- Your tasks:
• A. Set down the passage on artificial turf pitches below word for word, starting at "More recently, Sharma" and ending at "to 3 to 4 m.".
• B. In the passage on artificial turf pitches below, what was the estimated total mass of contaminant removed per year per pitch?

- Source excerpt:
********

Free pile height photos (using a standard prism method ⁵ ) from different areas of the same pitch. The photo on the left is from a high wear area and on the right from a low wear area before brushing. ¹³

More recently, Sharma ¹⁴ reinforced the observation that ball roll distance increases with age/use through a study of the play performance of 11 3G pitches monitored over a 3-year period. In general, these pitch systems comprised long pile carpets (40–65 mm) that were 2 to 3 years old and had all been regularly maintained. A suite of play performance testing was performed annually for 8 of the 11 sites, and quarterly visits for remaining 3 sites. Overall, few changes in play performance were recorded except for ball roll distance, which typically increased by up to 3 to 4 m.

Sharma ¹⁴ also reported data on the estimated mass of contamination removed by regular powersweeping of 3G surfaces. Fines contamination is suggested to cause a loss of drainage through clogging and accentuate pitch hardening through compaction. In this study the amount of contamination recovered was estimated based on sieving and identifying the mass of material collected outside the specification performance infill size range of 0.6 to 3.2 mm. Data was collected over a period of 6 month period from powersweeping monthly on three 3G pitches, between 4 and 6 years old with 35 to 40 mm pile length. The estimate of the total mass of contaminant removed per year per pitch was in the range of 20 to 28 kg. This range corresponds to the volume of contamination removed relative to the surface volume disturbed by the brushing (reported as set to a depth of 3 mm) to be in the range of up to 1%; similar to the value reported for sand-based (2G) multi-use pitches, ¹⁵ which also suggested an upper limit of 15% by volume as representing highly contaminated, affecting play performance and drainage. In contrast, there is no published work on contamination of 3G pitches and little anecdotal evidence of poor drainage developing over time. The porosity (volume of voids/total volume) of the rubber infill for 3G surfaces has been reported to be up to 70%, ¹⁶ while for 2G sand infilled surfaces it is lower at around 40%. ¹⁵ Hence, clogging may be expected to be more of an issue for 2G surfaces if not cleaned regularly.

********

- Data provided:
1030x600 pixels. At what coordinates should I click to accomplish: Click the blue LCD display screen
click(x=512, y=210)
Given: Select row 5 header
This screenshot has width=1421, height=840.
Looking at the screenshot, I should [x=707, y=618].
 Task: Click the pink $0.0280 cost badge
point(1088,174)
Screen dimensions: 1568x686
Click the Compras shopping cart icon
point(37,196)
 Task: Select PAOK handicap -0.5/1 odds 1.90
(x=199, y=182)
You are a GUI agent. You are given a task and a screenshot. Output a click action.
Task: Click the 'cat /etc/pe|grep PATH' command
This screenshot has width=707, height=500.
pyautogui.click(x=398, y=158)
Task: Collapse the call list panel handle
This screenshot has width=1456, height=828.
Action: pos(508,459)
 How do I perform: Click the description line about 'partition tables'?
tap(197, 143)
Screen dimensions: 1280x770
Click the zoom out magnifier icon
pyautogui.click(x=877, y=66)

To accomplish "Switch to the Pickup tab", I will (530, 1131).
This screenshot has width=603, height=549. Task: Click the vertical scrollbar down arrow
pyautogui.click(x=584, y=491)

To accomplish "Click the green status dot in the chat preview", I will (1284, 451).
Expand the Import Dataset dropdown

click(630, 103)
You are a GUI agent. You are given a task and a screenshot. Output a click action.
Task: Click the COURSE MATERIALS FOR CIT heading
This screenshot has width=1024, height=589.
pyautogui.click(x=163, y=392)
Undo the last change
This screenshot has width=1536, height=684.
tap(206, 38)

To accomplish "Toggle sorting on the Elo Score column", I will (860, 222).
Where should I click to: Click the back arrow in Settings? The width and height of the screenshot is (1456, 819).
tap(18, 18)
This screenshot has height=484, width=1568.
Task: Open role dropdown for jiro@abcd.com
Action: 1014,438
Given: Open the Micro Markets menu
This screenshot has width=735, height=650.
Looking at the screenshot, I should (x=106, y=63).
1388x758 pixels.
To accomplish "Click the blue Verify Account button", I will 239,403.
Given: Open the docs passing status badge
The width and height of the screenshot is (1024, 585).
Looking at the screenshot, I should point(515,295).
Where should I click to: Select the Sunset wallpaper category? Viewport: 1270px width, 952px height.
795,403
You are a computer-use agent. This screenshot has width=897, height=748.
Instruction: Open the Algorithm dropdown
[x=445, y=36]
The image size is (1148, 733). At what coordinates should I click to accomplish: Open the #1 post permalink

********

- Responses in order:
• A.
More recently, Sharma ¹⁴ reinforced the observation that ball roll distance increases with age/use through a study of the play performance of 11 3G pitches monitored over a 3-year period. In general, these pitch systems comprised long pile carpets (40–65 mm) that were 2 to 3 years old and had all been regularly maintained. A suite of play performance testing was performed annually for 8 of the 11 sites, and quarterly visits for remaining 3 sites. Overall, few changes in play performance were recorded except for ball roll distance, which typically increased by up to 3 to 4 m.

• B. 20 to 28 kg